Plotting estimate + raw data, zero inflated poisson

Hi all,

To be able to modify the plot at will I want reproduce the plot obtained with:
plot(marginal_effects(MODEL_NAME), points=T)

As an example I used the data from
https://stats.idre.ucla.edu/r/dae/zip/
https://stats.idre.ucla.edu/stat/data/fish.csv

deleting a couple of extreme points for plot purposes:
fish<-read.csv(“https://stats.idre.ucla.edu/stat/data/fish.csv”)
fish$camper<-as.factor(fish$camper)
fish<-subset(fish, count!=149 & count!=65)

I ran the following ZERO-INFLATED model

mod_pois_zero = brms::brm(count ~ child + camper +(1| persons),
control = list(adapt_delta = 0.999, max_treedepth = 12),
iter = 6000,
cores = 4,
data = fish,
family = “zero_inflated_poisson”,
file=“mod_pois”)

I wrote the following script to plot estimate and raw data as for marginal_effects:

#extract posterior samples
d<-posterior_samples(mod_pois)

#select the variable(s) you want to plot
d_sub<-d[,c("b_Intercept", "b_child")]
#transform it to a matrix
d_sub1<-as.matrix(d_sub)

# to plot my simulation I have to extract the effect and add them to my original dataset
newdat<-data.frame(b_child = seq(-0,3, by = 0.025)) 
#if you choose the same length of your database you can add it easily
#put the entire range of your data

#create the matrix you are going to fill
Xmat <-model.matrix(~ b_child, data=newdat)
fitmat<-matrix(ncol=nrow(d), nrow=nrow(newdat))
#Fill the matrix
for(i in 1:nrow(d)) fitmat[,i] <- exp(Xmat%*%d_sub1[i,]) #poisson model
#for(i in 1:nrow(d)) fitmat[,i] <- Xmat%*%d_sub1[i,]      #gaussian model

#add the credible interval and fit
newdat$lower<- apply(fitmat,1,quantile, prob=0.025)
newdat$upper<-apply(fitmat, 1, quantile, prob=0.975)
newdat$fit<-apply(fitmat, 1, quantile, prob=0.5)

#newdat$fit<-exp(Xmat%*% fixef(mod_pois)) #fixef does not work in brms


#now you can either merge newdat with your original database or plot them directly

plot(fish$count ~fish$child,
     xlab =("b"), ylab = ("a"))
lines(newdat$b_child, newdat$fit, lwd=2)
lines(newdat$b_child, newdat$lower)
lines(newdat$b_child, newdat$upper)

the script works fine for norm and poisson models but the estimates with zero_inflated are wrong.

plot_brms

my_plot

How can I back-transform zero inflated models? clearly exp() is not enough.
Where can I find this information for the rest of the link functions ( e.g. skew normal, etc.)?

On a different note, the default plot plot(marginal_effects(MODEL), points=T) always cut the extreme points, any idea why?

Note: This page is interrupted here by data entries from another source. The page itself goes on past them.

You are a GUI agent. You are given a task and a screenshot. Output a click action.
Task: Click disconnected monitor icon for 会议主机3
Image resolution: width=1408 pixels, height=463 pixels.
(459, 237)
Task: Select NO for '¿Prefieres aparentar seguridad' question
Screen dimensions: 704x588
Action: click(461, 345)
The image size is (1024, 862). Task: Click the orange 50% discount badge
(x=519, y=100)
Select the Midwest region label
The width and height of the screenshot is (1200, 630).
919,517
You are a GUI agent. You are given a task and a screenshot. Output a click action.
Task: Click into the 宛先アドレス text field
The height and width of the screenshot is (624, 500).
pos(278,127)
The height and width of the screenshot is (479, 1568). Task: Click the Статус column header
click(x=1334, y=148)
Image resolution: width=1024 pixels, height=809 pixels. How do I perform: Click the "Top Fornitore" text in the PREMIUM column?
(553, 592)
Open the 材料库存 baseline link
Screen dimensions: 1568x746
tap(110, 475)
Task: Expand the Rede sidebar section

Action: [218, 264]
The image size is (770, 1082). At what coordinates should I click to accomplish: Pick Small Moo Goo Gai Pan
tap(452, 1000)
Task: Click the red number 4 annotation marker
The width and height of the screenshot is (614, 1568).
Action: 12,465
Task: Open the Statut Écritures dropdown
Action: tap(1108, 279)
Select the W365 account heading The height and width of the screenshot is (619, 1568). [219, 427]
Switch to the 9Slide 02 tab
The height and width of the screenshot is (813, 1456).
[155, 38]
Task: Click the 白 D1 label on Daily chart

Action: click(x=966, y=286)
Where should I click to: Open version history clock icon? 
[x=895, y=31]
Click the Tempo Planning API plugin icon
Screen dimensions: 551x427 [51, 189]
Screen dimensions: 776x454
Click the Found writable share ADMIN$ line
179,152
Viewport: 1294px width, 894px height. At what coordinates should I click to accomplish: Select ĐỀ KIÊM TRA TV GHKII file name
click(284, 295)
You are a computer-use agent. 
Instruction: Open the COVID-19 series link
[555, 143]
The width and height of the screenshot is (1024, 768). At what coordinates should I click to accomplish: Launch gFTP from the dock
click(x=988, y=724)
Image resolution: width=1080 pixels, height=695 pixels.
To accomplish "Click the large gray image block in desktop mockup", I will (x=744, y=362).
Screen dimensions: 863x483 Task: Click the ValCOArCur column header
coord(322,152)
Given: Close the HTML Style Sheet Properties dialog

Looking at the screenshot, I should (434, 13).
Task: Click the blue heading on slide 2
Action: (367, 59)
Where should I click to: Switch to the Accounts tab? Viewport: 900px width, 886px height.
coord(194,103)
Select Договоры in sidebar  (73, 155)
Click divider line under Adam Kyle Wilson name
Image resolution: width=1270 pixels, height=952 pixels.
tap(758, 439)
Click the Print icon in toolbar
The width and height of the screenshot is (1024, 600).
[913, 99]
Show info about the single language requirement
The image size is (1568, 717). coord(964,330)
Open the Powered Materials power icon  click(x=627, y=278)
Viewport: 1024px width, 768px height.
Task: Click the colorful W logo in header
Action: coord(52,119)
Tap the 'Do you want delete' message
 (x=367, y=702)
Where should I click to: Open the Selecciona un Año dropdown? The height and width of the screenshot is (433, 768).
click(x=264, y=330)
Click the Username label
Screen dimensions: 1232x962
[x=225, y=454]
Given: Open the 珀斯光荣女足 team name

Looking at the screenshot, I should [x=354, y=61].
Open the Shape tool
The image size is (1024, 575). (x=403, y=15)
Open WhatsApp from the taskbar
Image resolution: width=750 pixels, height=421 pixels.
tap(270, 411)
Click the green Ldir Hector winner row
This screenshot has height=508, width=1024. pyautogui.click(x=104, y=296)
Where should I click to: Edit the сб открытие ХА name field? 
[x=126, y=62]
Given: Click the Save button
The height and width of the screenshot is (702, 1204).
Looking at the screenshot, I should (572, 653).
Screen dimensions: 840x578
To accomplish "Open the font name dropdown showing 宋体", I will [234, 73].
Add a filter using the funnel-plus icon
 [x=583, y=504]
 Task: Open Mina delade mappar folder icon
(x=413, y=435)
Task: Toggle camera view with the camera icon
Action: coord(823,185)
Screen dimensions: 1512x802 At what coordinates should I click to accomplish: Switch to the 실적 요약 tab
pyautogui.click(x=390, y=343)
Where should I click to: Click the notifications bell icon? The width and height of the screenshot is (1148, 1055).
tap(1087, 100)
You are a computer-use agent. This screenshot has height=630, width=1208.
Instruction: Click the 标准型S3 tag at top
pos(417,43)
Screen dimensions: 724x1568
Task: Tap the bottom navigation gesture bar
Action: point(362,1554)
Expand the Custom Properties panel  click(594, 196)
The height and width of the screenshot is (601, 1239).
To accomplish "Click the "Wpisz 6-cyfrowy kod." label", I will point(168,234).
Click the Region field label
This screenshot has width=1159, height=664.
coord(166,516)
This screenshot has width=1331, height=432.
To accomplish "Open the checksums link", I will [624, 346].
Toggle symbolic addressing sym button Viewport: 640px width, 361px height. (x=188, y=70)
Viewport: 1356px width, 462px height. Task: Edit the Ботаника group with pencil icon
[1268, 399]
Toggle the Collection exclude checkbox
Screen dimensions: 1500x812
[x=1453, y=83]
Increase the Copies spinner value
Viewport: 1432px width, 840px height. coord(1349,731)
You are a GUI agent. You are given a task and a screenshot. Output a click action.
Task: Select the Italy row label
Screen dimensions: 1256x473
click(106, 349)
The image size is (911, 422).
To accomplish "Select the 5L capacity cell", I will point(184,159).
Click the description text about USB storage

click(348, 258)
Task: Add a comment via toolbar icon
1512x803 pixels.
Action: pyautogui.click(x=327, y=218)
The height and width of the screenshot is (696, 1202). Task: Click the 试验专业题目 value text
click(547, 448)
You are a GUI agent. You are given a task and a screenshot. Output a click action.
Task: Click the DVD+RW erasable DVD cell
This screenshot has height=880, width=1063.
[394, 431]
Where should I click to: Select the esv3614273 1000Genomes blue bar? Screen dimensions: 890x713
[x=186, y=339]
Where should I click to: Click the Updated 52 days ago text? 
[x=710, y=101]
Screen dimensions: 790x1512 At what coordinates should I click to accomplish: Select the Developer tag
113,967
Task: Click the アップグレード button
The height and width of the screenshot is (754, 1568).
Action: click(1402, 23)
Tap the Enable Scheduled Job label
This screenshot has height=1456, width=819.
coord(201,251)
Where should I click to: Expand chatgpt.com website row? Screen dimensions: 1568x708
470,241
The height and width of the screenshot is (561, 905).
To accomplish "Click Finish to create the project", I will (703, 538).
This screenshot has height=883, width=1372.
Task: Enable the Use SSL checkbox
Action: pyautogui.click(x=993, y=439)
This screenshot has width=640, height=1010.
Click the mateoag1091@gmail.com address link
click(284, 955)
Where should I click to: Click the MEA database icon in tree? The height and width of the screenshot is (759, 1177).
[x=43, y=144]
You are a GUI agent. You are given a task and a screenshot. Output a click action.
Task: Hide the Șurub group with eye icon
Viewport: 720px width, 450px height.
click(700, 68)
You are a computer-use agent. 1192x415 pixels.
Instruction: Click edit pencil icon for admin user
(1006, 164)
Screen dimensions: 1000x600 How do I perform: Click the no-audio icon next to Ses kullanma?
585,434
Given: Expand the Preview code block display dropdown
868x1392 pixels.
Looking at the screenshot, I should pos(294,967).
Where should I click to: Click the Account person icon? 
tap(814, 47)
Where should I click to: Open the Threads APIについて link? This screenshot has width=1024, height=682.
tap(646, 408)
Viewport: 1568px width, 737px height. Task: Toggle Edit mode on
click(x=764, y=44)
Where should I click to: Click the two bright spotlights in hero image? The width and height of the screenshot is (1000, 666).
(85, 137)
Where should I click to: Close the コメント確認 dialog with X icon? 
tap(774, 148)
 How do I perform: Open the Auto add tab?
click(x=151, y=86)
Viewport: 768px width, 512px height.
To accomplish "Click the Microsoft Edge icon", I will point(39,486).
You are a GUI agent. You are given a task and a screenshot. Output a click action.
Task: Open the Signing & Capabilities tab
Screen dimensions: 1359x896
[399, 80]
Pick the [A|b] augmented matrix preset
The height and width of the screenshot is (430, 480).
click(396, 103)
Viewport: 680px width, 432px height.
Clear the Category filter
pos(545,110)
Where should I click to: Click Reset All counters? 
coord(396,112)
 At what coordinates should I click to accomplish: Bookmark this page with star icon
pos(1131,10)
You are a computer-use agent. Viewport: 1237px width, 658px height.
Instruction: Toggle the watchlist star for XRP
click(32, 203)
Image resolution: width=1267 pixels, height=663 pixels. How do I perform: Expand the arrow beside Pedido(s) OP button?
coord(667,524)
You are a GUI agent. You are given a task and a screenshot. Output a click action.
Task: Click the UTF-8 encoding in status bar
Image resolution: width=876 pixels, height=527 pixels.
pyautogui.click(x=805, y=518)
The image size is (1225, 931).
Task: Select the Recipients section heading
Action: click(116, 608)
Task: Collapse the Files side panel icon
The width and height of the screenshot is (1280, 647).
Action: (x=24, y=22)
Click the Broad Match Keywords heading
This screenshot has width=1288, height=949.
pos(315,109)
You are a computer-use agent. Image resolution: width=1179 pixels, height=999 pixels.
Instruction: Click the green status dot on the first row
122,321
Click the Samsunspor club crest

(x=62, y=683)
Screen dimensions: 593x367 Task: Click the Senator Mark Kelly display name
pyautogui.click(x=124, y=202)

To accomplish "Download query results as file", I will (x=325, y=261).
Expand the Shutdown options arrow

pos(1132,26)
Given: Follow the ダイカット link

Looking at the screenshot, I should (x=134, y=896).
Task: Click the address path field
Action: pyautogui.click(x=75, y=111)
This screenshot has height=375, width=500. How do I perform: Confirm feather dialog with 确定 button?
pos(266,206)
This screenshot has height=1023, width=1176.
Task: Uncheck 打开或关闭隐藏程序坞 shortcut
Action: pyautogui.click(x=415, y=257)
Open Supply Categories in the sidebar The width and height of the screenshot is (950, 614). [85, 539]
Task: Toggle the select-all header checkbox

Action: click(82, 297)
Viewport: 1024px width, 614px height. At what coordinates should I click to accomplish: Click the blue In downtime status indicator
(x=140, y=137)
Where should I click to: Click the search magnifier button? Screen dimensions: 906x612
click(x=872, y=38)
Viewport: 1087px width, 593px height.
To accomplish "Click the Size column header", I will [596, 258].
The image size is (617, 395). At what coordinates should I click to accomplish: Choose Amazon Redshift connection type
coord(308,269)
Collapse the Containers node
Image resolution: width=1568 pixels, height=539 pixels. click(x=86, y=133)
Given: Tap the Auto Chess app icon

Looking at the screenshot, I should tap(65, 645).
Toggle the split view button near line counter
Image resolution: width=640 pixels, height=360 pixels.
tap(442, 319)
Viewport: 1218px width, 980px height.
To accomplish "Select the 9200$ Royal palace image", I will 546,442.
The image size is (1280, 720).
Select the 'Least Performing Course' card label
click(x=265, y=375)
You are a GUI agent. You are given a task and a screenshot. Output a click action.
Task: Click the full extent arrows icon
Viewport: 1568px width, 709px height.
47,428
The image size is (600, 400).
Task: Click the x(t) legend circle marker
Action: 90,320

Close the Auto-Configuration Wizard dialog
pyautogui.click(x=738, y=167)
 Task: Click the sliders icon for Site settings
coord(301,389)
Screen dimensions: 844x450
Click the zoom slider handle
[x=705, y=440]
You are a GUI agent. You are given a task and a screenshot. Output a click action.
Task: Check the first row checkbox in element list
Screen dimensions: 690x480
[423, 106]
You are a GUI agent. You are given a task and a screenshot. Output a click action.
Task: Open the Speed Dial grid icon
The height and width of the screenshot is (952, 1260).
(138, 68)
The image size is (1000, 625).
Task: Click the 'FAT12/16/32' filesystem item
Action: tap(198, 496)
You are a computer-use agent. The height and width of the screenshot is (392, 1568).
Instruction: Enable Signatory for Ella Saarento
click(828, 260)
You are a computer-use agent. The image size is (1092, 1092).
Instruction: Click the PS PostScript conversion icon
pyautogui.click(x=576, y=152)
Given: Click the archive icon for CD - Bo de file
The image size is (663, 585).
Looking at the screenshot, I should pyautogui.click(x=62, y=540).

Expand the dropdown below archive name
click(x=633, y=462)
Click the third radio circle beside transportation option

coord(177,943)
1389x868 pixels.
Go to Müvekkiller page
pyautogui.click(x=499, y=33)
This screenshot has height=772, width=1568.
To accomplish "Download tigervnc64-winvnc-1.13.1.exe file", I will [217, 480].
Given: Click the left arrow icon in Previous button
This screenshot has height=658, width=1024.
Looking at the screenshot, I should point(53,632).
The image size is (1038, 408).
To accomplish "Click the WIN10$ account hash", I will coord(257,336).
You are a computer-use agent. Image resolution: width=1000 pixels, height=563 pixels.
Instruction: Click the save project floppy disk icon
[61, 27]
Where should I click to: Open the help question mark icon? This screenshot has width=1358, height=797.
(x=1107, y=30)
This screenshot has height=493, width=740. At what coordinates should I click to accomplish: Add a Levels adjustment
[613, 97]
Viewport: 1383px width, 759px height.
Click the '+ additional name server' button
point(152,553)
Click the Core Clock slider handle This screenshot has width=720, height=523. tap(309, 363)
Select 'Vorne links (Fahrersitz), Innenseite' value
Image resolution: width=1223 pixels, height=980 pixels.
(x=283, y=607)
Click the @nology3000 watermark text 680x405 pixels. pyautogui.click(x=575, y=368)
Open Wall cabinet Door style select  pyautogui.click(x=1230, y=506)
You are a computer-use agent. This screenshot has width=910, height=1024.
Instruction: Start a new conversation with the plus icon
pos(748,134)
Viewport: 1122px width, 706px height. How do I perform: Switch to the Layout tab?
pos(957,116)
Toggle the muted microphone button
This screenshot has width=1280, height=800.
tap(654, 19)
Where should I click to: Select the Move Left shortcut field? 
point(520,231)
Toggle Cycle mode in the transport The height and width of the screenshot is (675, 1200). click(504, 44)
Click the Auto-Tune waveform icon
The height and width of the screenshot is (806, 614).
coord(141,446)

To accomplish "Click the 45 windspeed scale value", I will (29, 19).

Also if someone has a better strategy to plot raw data and estimates from brms I would be glad to know. Online I could not find any example that I was able to reproduce.

Thanks and best regards

This seems like a brms-related question. I would add the brms tag to your post so that the right people see it (looks like a plot someone will have produced before).

Thanks for the suggestion! I do not have the possibility to insert the brms tag, therefore I moved the question to a different section, is it what you meant?
Cheers and thanks

You can use the fitted method to create mean predictions without having to hand code anything based on fixef or whatever (which is a suboptimal approach in many ways anyway).

1 Like

Thank you for your reply Paul.
I will try to used fitted as suggested and give up on my approach.
Can you suggest on top of your mind blog and/or code to kick-start plotting raw data and linear models?

For categorical I used:
https://mjskay.github.io/tidybayes/articles/tidy-brms.html
For linear I found the following but I could not follow it:
http://rpubs.com/jwesner/gamma_glm

Much appreciated

I wrote the following to plot from fitted as suggested, however, I do not obtain the same values of plot(marginal_effects(MODEL), points=T)

This is likely due to 2 reasons:

  1. I cannot include the contribute of random factors re_formula = NA (I could for this simple example but for a complicated model with multiple random factor I cannot achieve a single length for “newdata”)
  1. I have to set my variable “camper” as having a single value, if I set it as a factor the other variables will take one level at the time and the result is a plot not possible to visualize

Anyone experienced the same difficulties?
Thanks again for any reply

newdata = data.frame(child=seq(from=0, to=3,length.out=248),
                         camper=seq(from=0, to=0,length.out=1))
    posterior_fitted2 <- fitted(mod_pois_zero, newdata=newdata, re_formula = NA,summary=T)
    posterior_fitted_plot2 <- as_tibble(posterior_fitted2) %>% 
      mutate(child = newdata$child) #adds the predictor values from newdata


ggplot()+
  geom_line(data = posterior_fitted_plot2, aes(x=child,y=Estimate, ymax=Q97.5, ymin=Q2.5),size=1.2, color="dodgerblue")+
  geom_ribbon(data = posterior_fitted_plot2, aes(x=child,y=Estimate, ymax=Q97.5, ymin=Q2.5),fill="grey50",alpha=0.2)+
  geom_point(data = fish, aes(x=child,y=count))

fitted

You may need to also set robust = TRUE in fitted.

1 Like

Thank you Paul much appreciated.

I need also to add that I found that in most cases it is not even necessary to use fitted.
Thanks to the fantastic versatility of brms it is possible to extract plotting values from marginal_effects (independently of the model link function).
fitted can be useful when some more customization is necessary.
Thanks again, very neat package.

for example:

marg<-marginal_effects(YOUR_MODEL)

NEWDAT<-marg$YOUR_VARIABLE_OF_INTEREST

ggplot()+
  geom_line(data =  NEWDAT  , aes(x= YOUR_VARIABLE_OF_INTEREST  ,y=estimate__, ymax=upper__ , ymin=lower__),size=1.3, color="blue")+
  geom_ribbon(data =  NEWDAT  , aes(x= YOUR_VARIABLE_OF_INTEREST ,y=estimate__, ymax=upper__, ymin=lower__),fill="skyblue4",alpha=0.3)+
  geom_point(data = ORIGINAL_DATASET, aes(x=ORIGINAL_X.z,y=ORIGINAL_Y), 
             color="blue",alpha=0.08) + 
  theme(panel.grid.major = element_blank(), panel.grid.minor = element_blank(),
        panel.background = element_blank(), axis.line = element_line(colour = "black"))